PS 39-114 - Effect of fungicide Mancozeb at different application rates on enzyme activities in silt loam soils of Kashmir Himalaya, India

Wednesday, August 9, 2017
Exhibit Hall, Oregon Convention Center
Nazima Rasool, Botany, University of Kashmir, Kargil, India and Zafar Reshi, Botany, University of Kashmir, Srinagar, India

Background: Soil microbial diversity is indispensable to maintain functional diversity and enzyme-mediated critical soil processes that detoxify soil from environmental pollutants, like pesticides. Use of pesticides can have potential implications for nutrient cycling in soil. Repeated pesticide use may permanently impair soil health decreasing its productive capacity. Thus the present study was carried out to assess the effect of different concentrations of the fungicide Mancozeb on the activities of alkaline phosphatase, protease, urease, amidase and asparaginase in silt loam soils of orchards of Kashmir Himalaya, India.

Questions: 1.What is impact of Mancozeb on activity of various soil enzymes?

2. How does it affect activity of soil microorganisms?

3. Does the impact vary at different application rates?

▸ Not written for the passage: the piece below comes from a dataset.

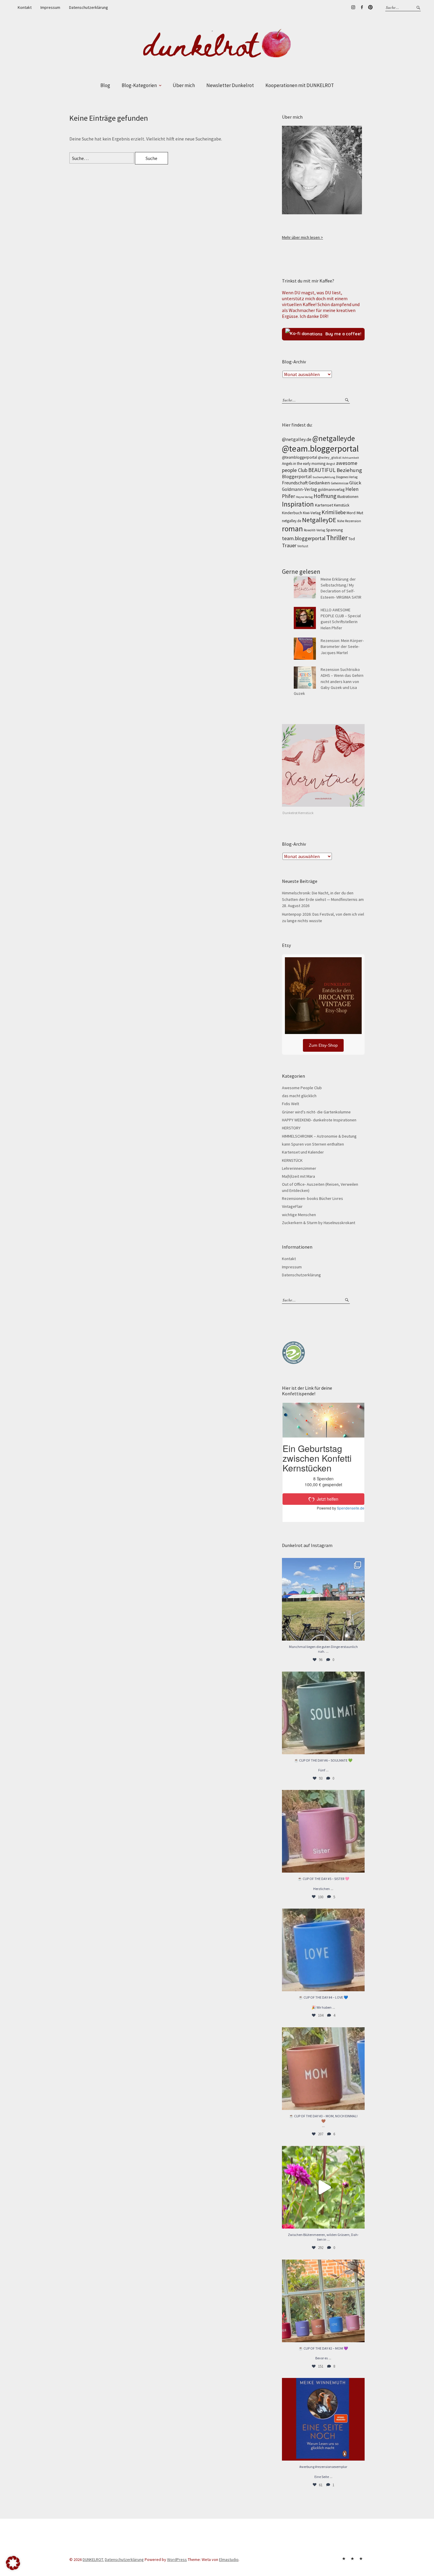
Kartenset (324, 505)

Methods: Alkaline phosphatase (Tabatbi and Bremner, 1969; Eivazi and Tabatabai, 1977), Protease (Lad and Butler, 1972; Rangaswami et al., 1994), Urease (Tabatabai and Bremner, 1972), Amidase (Frankenber and Tabatabai, 1980ab) Asparaginase (Frankenber and Tabatabai, 1991) and Dehydrogeanse (Casida et al., 1964)


In comparison to untreated control, application ten times the recommended concentration (N10) of pesticide increased soil phosphates activity by about 41 % after 14 days of incubation. However, after 28 days of incubation, activity declined by about 30 % under different application treatments. Pesticide induced stimulation of protease activity was recorded up to 21 days of incubation and thereafter a 17 % decrease in the activity was observed in comparison to untreated control. Though all the pesticide application treatments had an inhibitory effect on urease activity, the N100 treatment had more consistent inhibitory effect. Amidase activity was stimulated up to 21 days of incubation irrespective of the concentration of pesticide used. Asparaginase activity, however, was reduced from 12 % to 72 % in comparison to control for most of the incubation period. Microbial activity, evaluated through measurement of dehydrogenase activity, was stimulated in response to different concentrations of the pesticide. Soils are capable of tolerating moderate levels of stress. Soil enzyme activity is the net result of complex process of synthesis, persistence, stabilization and catalytic behaviour of enzymes therefore response to an applied disturbance is a complex event. Overall, Mancozeb had significant effect on the activity of soil enzymes which may have potential implications for the nutrient cycling and plant productivity.